In vitro inhibition of human leukemic cells (CCRF-CEM) by agarose-immobilized neocarzinostatin.

Neocarzinostatin (NCS) is an acidic protein (molecular weight, 10,700) isolated from Streptomyces carzinostaticus that has antitumor activity both in model rodent systems and in humans. In vitro it inhibits the growth of a human lymphoblastic leukemic cell line (CCRF-CEM) at a very low concentration (the amount of drug that causes a 50% inhibition of growth compared to control cultures as extrapolated from a dose-response curve (ID50), 2.4 X 10(-9) M).
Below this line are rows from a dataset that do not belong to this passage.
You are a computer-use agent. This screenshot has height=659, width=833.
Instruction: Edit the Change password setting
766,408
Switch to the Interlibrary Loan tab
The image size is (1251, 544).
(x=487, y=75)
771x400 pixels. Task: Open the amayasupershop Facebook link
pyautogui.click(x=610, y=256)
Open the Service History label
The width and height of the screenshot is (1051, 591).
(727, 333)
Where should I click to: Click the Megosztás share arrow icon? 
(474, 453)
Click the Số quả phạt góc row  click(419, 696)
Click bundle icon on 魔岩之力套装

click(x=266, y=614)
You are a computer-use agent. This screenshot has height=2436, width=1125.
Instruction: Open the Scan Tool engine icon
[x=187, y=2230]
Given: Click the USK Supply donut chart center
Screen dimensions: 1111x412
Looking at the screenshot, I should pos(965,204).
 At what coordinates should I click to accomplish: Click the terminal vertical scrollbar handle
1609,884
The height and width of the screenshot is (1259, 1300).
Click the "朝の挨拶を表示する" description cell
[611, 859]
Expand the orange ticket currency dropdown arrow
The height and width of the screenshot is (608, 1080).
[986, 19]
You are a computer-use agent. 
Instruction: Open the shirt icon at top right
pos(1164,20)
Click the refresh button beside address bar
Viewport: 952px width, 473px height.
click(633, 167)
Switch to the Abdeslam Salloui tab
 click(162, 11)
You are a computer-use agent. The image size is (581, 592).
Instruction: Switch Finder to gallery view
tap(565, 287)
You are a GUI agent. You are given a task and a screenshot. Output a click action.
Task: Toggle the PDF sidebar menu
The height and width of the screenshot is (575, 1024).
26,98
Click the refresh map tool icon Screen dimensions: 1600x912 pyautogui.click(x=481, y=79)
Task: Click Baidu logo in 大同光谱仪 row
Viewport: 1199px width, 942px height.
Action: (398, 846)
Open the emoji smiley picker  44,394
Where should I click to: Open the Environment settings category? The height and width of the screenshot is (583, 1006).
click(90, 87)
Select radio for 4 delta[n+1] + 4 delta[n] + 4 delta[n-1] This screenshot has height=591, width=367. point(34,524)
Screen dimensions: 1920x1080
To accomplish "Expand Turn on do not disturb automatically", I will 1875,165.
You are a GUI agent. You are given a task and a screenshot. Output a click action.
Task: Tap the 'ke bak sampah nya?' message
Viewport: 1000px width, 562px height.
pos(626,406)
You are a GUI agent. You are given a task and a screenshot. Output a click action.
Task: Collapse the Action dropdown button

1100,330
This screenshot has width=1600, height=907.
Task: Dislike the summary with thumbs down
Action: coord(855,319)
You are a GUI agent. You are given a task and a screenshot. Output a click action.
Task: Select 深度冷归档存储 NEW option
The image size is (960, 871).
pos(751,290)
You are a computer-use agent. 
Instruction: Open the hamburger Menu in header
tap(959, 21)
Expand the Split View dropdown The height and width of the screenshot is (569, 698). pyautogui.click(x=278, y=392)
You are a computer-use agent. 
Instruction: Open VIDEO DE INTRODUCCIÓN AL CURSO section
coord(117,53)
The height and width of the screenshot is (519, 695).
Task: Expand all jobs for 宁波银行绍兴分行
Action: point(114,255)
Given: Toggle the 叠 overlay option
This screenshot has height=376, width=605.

We covalently coupled NCS to the N-hydroxysuccinimide ester of agarose and obtained a product that, by a variety of biochemical and immunological criteria, has been demonstrated to be devoid of any free or loosely bound NCS. Agarose-bound NCS, which is unable to enter cells because of its size, retains a significant amount of inhibitory activity (ID50, 6 to 15 X 10(-9) M) and is also capable of inhibiting tritiated deoxythymidine incorporation into CCRF-CEM cells. Since agarose-bound NCS cannot enter mammalian cells, the above findings indicate that NCS is able to exert its toxic effects by binding to or reacting with receptors on the cell membrane.[1]